::: Entries provided :::

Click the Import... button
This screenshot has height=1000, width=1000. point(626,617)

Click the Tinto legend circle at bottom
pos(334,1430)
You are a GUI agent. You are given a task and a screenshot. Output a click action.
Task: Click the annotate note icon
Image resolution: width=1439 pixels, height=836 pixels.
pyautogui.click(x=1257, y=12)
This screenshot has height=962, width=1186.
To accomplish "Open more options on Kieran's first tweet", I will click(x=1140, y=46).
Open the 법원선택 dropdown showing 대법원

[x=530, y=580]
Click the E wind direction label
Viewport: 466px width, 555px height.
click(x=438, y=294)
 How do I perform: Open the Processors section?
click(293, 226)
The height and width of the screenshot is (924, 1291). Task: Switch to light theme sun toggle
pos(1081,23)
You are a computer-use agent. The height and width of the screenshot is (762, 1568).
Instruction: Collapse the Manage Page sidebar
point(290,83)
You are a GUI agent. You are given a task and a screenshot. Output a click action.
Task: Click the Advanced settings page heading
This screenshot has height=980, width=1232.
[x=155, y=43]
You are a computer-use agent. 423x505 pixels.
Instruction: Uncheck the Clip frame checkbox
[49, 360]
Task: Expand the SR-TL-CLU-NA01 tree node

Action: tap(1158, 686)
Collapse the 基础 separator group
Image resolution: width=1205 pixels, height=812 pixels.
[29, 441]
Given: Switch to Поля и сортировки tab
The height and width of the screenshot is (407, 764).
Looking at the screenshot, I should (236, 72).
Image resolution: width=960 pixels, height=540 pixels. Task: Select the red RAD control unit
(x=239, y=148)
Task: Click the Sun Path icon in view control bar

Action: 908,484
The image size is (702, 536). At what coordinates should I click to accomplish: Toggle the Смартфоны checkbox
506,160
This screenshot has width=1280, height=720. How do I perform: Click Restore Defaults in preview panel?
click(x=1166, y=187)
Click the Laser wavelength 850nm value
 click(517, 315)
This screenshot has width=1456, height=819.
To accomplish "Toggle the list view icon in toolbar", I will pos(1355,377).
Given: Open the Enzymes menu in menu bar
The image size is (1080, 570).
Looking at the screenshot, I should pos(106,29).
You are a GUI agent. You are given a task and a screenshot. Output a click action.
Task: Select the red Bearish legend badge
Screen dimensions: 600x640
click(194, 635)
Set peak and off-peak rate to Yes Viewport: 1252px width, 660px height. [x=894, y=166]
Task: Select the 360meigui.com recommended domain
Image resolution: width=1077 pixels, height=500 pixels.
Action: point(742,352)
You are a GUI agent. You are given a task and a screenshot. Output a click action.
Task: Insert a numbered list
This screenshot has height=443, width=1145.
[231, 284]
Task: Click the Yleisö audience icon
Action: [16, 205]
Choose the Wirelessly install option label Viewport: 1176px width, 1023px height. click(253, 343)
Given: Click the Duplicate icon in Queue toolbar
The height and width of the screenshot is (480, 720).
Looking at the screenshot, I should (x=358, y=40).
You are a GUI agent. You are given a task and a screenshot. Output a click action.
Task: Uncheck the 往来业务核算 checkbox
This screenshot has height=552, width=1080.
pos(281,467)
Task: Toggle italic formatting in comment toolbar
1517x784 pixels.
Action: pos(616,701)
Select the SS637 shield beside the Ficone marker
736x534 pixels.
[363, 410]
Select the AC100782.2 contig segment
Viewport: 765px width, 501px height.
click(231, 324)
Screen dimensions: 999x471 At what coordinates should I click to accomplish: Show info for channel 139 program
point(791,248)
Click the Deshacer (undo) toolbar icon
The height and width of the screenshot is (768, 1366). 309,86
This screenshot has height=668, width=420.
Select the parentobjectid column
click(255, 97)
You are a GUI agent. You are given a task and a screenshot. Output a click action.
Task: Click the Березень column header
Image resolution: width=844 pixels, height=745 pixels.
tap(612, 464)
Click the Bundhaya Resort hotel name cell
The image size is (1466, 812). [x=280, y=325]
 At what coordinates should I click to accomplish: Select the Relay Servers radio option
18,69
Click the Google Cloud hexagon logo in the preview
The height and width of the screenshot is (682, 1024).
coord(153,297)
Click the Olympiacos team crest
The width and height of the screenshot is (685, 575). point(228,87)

:::

# Your instructions:
Beginning at the line that holds "Image resolution: width=844", write out word for word each line through the end of the records.

# Result:
Image resolution: width=844 pixels, height=745 pixels.
tap(612, 464)
Click the Bundhaya Resort hotel name cell
The image size is (1466, 812). [x=280, y=325]
 At what coordinates should I click to accomplish: Select the Relay Servers radio option
18,69
Click the Google Cloud hexagon logo in the preview
The height and width of the screenshot is (682, 1024).
coord(153,297)
Click the Olympiacos team crest
The width and height of the screenshot is (685, 575). point(228,87)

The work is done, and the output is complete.